# INSTRUCTIONS TO FOLLOW
Pull out each line of the material below that contains the string "what".

(Pointing records for text and elements)

========================

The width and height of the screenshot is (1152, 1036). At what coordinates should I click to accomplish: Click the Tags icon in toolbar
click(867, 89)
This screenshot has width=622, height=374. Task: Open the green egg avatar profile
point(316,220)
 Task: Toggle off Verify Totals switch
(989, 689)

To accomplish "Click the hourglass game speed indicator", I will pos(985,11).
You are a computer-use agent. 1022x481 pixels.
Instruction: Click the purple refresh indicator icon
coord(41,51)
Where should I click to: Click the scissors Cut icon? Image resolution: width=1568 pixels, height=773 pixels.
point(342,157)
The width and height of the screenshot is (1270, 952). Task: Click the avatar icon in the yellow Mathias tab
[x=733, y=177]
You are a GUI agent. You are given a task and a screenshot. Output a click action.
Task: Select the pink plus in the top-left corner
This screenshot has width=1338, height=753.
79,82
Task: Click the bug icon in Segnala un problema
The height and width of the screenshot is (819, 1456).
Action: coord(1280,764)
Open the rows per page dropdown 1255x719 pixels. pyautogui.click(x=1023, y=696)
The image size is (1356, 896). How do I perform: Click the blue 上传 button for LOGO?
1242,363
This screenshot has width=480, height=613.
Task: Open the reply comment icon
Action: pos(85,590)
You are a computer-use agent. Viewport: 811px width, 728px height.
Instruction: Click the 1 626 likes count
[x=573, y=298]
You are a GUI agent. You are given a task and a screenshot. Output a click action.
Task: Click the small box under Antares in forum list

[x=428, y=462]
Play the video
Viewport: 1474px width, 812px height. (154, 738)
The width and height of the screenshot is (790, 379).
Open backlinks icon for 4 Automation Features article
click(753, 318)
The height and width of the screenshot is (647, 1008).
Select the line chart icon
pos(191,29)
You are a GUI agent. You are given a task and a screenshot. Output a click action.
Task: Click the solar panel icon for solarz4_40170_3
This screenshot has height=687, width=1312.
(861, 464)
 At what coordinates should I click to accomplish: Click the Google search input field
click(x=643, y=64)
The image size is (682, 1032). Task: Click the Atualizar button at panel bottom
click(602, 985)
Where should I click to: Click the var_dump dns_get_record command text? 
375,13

========================

# RESULT FOR THIS EXERCISE
The width and height of the screenshot is (1152, 1036). At what coordinates should I click to accomplish: Click the Tags icon in toolbar
 At what coordinates should I click to accomplish: Click the Google search input field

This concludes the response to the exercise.